It is sometimes the case that Gandhi’s own candid evaluations of himself and his work now appear to be more accurate than the opinions of some of his followers and the homage-bearers. “I claim.” he once wrote, “to be no more than an average man with less than average ability.” Indeed, in important respects this was probably true. He went to South Africa only after having failed in his attempt to be a lawyer in India. Nor
was he pleased at the homage given him, although he cherished the affection of people where it was genuine. “My Mahatmaship is worthless,” he once wrote. “I have become literally sick of the adoration of the unthinking multitude. I lay no claim to superhuman powers. I want none. I wear the same corruptible flesh that the weakest of my fellow-beings wears, and am, therefore, as liable to err as any.”
There are further difficulties in evaluating Gandhi. These include widespread misrepresentations of Gandhi and his political opinions. These misrepresentations are not usually deliberate, but are often made by people who have not made a detailed study of Gandhi’s views on the point in question. It has, for example, been widely claimed that Gandhi approved of Indian military action in Kashmir, that he would have approved of the Indian invasion of Goa, and even that he would have supported development of Indian nuclear weapons.
Such misrepresentations are not only made by Westerners, but commonly by educated Indians who often assume, because they are Indians, and have read newspaper reports and repeatedly discussed Gandhi, that they know what they are talking about. Gandhi’s own skepticism about the degree of understanding of his nonviolence and views among Western-educated Indians continues to be verified.
Some of the difficulties encountered in understanding Gandhi’s views on such questions have roots in the attempt to fit Gandhi into our usual categories. It is, for example, assumed often that he must fit the traditional view of a pacifist or that he is a supporter of military action.

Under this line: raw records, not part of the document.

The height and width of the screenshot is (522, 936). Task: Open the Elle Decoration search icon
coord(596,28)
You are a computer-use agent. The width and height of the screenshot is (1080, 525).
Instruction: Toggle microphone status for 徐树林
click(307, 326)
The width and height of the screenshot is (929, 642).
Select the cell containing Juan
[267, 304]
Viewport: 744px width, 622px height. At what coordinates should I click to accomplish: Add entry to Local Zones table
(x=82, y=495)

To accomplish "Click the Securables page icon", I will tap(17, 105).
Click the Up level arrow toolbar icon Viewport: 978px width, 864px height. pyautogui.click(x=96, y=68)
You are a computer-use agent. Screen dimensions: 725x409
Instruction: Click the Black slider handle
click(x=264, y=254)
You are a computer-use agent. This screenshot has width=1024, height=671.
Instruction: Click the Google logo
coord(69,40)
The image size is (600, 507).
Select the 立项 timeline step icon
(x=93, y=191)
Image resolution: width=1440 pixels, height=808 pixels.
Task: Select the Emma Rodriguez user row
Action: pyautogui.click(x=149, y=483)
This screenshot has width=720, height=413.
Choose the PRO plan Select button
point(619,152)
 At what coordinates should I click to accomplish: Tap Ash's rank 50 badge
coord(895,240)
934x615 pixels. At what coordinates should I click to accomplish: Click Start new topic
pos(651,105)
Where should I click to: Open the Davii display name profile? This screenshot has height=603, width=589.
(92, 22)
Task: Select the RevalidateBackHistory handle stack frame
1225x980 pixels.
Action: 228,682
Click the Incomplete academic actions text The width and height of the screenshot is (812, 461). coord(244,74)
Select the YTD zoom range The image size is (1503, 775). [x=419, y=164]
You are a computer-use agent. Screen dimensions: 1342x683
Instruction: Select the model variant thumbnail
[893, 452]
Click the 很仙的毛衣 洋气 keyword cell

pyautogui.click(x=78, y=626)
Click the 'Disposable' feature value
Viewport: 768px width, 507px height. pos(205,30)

When he asserted the existence of political evil which had to be resisted, many people assume that he thereby “of necessity” had supported violence.
Gandhi’s thinking was constantly developing. Early in his career he did give certain qualified support to war. By the end of his life he no longer did so. But this did not mean he favored passivity to foreign invasions. While believing the Allies to be the better side in the Second World War, he did not support the war. Similarly in Kashmir while believing the Pakistanis to be the aggressors, and believing that India must act, he did not favor military action. Instead, he placed his confidence in the application of an alternative nonviolent means of struggle to fight political evil. Here he was constantly experimenting, and his advocacy of the efficacy of nonviolent action in crises was not always convincing to the hard-headed realists. This sometimes meant—as at the time of Kashmir—that he was not politically “effective,” but that was quite different from claiming that he had rejected his own nonviolent means. As we shall note later in more detail, it was Gandhi’s primary contribution, not only to argue for, but to develop practical nonviolent means of struggle in politics for those situations in which war and other types of political violence were usually used. His work here was pioneering, and sometimes inadequate, but it was sufficient to put him outside the traditional categories: Gandhi was neither a conscientious objector nor a supporter of violence in politics. He was an experimenter in the development of “war without violence.”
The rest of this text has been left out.